BRAIN INJURY AWARENESS MONTH
Be it a traumatic head injury, substance abuse, or decline, in an instant brain injuries can potentially alter someone for the rest of their life. However, there is still a path forward. March is Brain Injury Awareness Month, where we do our best to increase awareness concerning brain injuries as well as educate concerning treatment options.
Statistics courtesy of Brain Injury Association, www.biausa.org
There are two main categories of brain injuries. The Brain Injury Association (BIA,) lists the two types as follows:
- An Acquired Brain Injury (ABI,) sometimes called a Non-Traumatic Brain Injury, is an injury to the brain that is not hereditary, congenital, degenerative, or induced by birth trauma (such as a stroke.)
- Traumatic Brain Injury (TBI) is caused by trauma to the brain from an external force.
Treatment for brain injuries depends on the severity of the injury, per Mayo Clinic. Mild injuries can usually be treated with over the counter pain relievers … but the individual will need to be closely monitored. A doctor will then give the “green light” when a return to normal schedule is appropriate.

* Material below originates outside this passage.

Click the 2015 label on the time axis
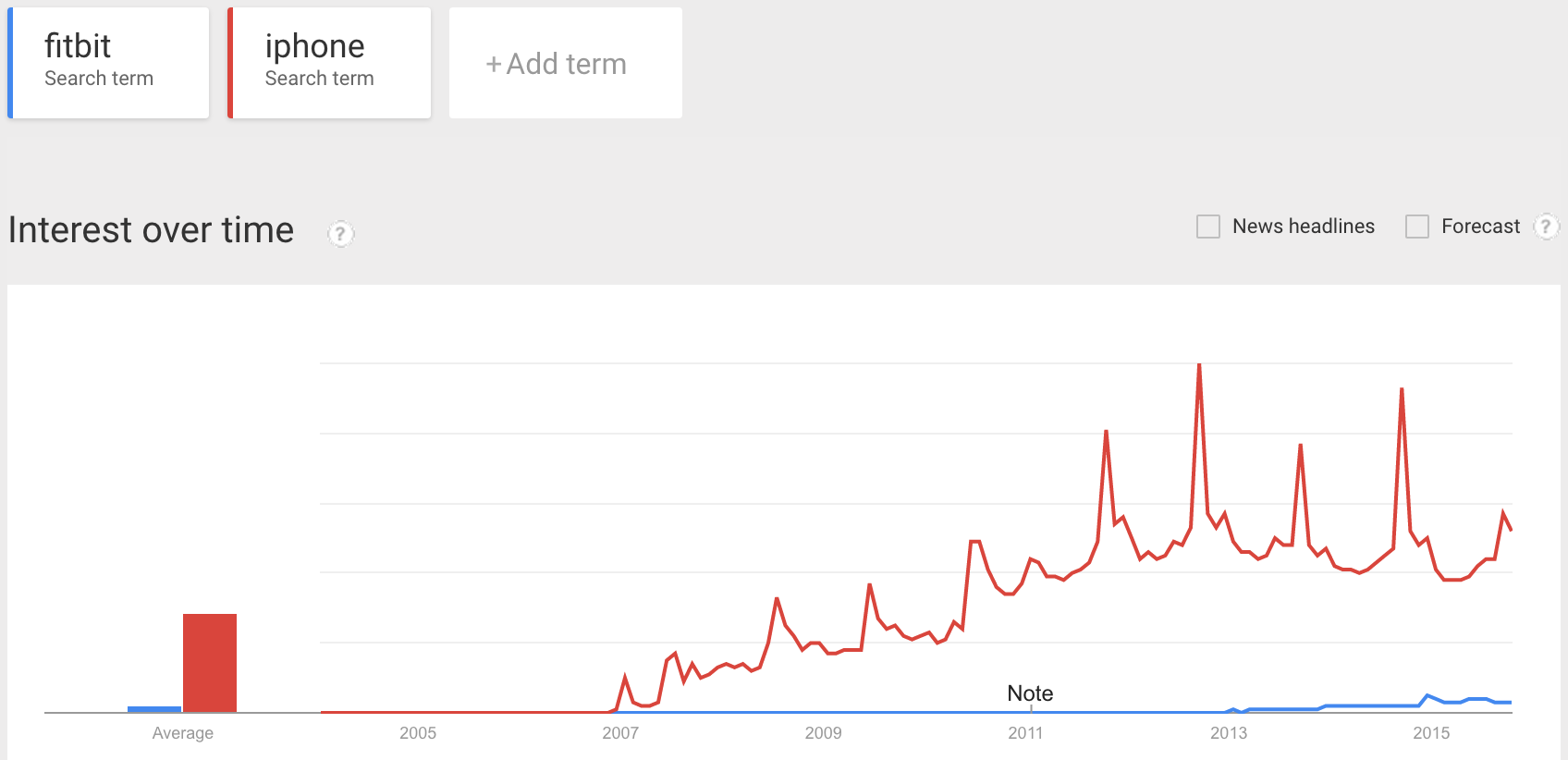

However, mild and severe traumatic brain injuries require immediate emergency care. Medical workers will then make sure that the individual has enough oxygen, blood, and a balanced blood pressure while still ensuring no further injury occurs in the head or neck.
Mild and severe injuries will need rehabilitation, and may include rehabilitation specialists such as physiatrists, occupational therapists, physical therapists, speech and language therapists, neuropsychologist, social workers, rehabilitation nurses, TBI nurse specialists, recreational therapists, or vocational counselors.

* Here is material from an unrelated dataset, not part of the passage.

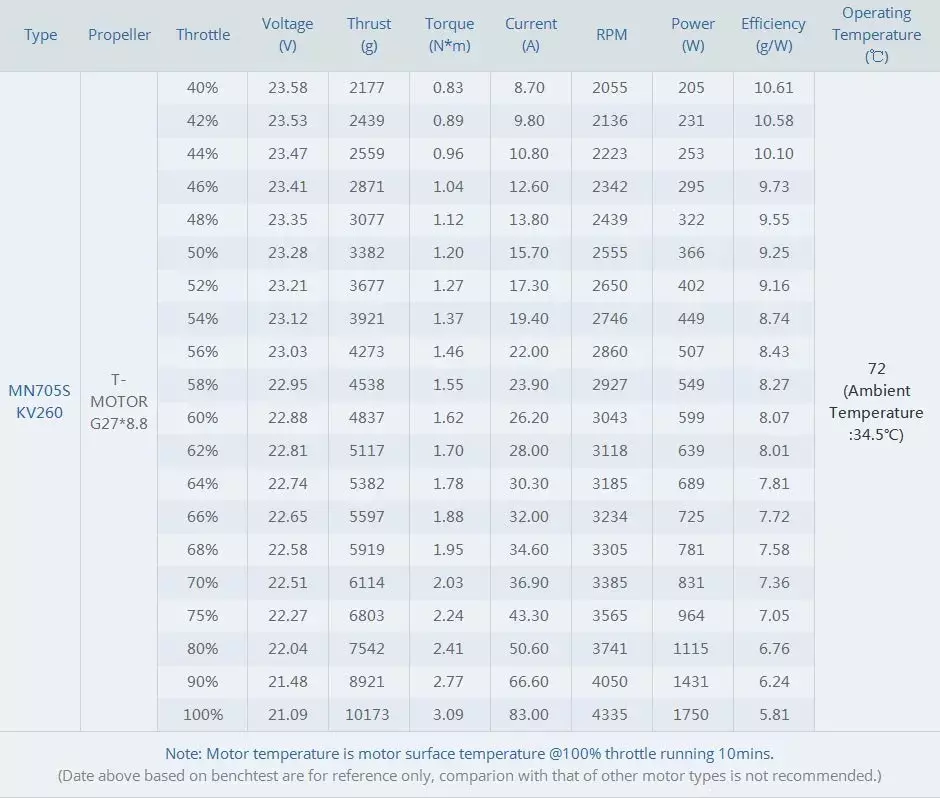Viewport: 940px width, 798px height.
Task: Select the 3.09 torque value
Action: [x=449, y=715]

However, while undergoing rehabilitation many grow frustrated, and wish to return to life before the injury.
Per the BIA, “Many people with disabilities have their lives defined for them. The More Than My Brain Injury campaign gives individuals a chance to overcome those definitions, allowing them to tell their own stories and change the narrative of their lives.”
For this year’s theme, that’s why they chose the hashtag #MoreThanMyBrainInjury.